Stored items from a collection
>>>>
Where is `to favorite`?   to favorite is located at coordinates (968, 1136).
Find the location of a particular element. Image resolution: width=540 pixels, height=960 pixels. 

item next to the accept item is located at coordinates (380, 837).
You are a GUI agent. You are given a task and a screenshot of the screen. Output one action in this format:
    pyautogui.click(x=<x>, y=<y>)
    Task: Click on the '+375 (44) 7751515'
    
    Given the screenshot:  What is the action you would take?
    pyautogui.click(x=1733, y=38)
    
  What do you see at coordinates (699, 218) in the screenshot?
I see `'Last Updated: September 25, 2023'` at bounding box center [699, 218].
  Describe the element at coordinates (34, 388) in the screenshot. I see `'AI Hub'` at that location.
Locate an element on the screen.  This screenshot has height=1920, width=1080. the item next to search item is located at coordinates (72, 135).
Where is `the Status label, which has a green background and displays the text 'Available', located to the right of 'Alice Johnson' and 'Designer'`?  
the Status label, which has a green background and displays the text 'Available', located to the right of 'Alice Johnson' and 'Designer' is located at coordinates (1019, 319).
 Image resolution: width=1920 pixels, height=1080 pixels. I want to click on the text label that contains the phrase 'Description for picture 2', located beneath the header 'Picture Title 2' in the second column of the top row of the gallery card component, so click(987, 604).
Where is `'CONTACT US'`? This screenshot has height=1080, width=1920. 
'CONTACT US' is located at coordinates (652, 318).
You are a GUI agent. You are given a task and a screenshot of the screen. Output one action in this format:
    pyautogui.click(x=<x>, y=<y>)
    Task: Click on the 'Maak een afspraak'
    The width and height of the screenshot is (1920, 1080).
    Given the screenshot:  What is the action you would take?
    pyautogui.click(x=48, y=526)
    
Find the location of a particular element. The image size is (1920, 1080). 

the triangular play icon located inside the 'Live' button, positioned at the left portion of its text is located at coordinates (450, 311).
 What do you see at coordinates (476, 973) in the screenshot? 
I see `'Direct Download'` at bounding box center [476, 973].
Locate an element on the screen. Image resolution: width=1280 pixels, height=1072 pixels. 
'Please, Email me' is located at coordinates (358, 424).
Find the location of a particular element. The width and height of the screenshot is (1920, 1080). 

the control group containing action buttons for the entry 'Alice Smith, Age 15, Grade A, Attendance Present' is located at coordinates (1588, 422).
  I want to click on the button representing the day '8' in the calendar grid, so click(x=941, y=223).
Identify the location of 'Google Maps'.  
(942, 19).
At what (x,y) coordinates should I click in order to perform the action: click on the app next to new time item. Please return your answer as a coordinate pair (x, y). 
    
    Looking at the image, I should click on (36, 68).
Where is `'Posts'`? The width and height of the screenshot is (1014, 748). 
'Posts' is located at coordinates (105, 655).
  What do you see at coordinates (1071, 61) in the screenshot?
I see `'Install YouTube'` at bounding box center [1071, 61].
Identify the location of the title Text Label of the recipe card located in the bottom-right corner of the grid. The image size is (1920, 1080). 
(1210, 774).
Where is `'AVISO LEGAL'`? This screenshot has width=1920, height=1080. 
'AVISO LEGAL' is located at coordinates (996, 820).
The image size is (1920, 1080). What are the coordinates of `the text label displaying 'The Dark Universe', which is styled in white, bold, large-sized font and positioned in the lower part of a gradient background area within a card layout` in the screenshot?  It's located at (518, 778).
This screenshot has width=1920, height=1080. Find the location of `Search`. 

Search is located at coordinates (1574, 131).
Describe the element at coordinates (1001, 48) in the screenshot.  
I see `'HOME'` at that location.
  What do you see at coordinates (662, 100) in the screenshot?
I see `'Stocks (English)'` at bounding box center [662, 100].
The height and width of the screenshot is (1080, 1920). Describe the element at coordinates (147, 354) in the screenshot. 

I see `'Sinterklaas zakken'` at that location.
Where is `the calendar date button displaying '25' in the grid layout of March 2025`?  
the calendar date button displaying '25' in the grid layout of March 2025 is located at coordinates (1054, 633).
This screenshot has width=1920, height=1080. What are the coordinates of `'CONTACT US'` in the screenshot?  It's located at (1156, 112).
<<<<
▶ [EXERCISE REQUIREMENTS] Copy out the entries above word for word, from the line containing "Find the location of a particular element. The width" through the line containing "coordinates (996, 820).", with both of those lines included.

▶ [RIGHT ANSWER]
Find the location of a particular element. The width and height of the screenshot is (1920, 1080). 

the control group containing action buttons for the entry 'Alice Smith, Age 15, Grade A, Attendance Present' is located at coordinates (1588, 422).
  I want to click on the button representing the day '8' in the calendar grid, so click(x=941, y=223).
Identify the location of 'Google Maps'.  
(942, 19).
At what (x,y) coordinates should I click in order to perform the action: click on the app next to new time item. Please return your answer as a coordinate pair (x, y). 
    
    Looking at the image, I should click on (36, 68).
Where is `'Posts'`? The width and height of the screenshot is (1014, 748). 
'Posts' is located at coordinates (105, 655).
  What do you see at coordinates (1071, 61) in the screenshot?
I see `'Install YouTube'` at bounding box center [1071, 61].
Identify the location of the title Text Label of the recipe card located in the bottom-right corner of the grid. The image size is (1920, 1080). 
(1210, 774).
Where is `'AVISO LEGAL'`? This screenshot has width=1920, height=1080. 
'AVISO LEGAL' is located at coordinates (996, 820).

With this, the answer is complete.